Personal information
- Full name: Arthur Owen Burrows
- Born: 17 October 1903 Hobart, Tasmania, Australia
- Died: 4 January 1984 (aged 80) Hobart, Tasmania, Australia
- Batting: Right-handed
- Bowling: Right-arm fast-medium

Domestic team information
- 1923–1937: Tasmania

Career statistics
| Competition | FC |
| Matches | 32 |
| Runs scored | 1054 |
| Batting average | 19.51 |
| 100s/50s | 0/3 |
| Top score | 69 |
| Balls bowled | 4568 |
| Wickets | 77 |
| Bowling average | 30.84 |
| 5 wickets in innings | 3 |
| 10 wickets in match | 0 |
| Best bowling | 5/35 |
| Catches/stumpings | 19/– |
- Source: Cricinfo, 20 July 2020

= Owen Burrows =

Australian cricketer

Arthur Owen Burrows (17 October 1903 – 4 January 1984) was an Australian cricketer. He played 32 first-class matches between 1923 and 1937, mostly for Tasmania.

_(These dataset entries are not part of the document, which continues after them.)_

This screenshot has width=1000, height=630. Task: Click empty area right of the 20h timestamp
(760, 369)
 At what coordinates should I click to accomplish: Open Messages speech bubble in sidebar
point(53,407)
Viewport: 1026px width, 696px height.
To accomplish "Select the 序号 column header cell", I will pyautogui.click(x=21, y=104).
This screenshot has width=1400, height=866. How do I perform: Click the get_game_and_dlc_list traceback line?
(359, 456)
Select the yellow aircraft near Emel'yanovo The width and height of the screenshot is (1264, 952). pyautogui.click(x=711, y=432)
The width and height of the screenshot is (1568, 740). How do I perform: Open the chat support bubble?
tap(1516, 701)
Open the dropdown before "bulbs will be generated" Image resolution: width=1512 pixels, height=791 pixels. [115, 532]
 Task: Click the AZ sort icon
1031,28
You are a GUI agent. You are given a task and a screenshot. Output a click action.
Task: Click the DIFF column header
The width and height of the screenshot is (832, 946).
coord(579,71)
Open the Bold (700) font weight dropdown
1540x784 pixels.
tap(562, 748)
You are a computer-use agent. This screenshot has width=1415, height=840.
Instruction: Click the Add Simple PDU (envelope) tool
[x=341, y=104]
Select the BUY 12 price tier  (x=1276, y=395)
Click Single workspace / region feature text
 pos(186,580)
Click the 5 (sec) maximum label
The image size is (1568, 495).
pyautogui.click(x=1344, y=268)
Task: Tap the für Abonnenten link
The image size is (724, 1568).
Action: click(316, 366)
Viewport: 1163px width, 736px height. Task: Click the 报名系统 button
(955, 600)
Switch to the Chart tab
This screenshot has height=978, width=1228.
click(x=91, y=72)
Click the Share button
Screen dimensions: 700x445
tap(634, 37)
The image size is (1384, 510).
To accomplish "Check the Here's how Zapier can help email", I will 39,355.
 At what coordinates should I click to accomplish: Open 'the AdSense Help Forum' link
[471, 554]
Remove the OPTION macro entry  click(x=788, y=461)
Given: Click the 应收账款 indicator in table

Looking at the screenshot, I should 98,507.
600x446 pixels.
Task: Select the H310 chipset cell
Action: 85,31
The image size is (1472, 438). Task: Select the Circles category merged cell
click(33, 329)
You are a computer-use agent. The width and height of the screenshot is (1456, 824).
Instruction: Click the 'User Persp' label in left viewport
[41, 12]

Burrows was a pacy opening bowler and useful lower-order batsman. In the 1929–30 season he played a match for Woodfull's XI versus Ryder's XI. His best first-class bowling figures were 5 for 35 in Tasmania's victory over Victoria in 1931–32. In a senior Hobart club match in November 1925, Burrows bowled a ball that, in dismissing a batsman, knocked a bail 83 yards 1 foot 9 inches (76.43 metres), which is believed to be a world record.

Burrows married Edna Gorringe in Hobart in November 1933. He died in Hobart in January 1984, aged 80.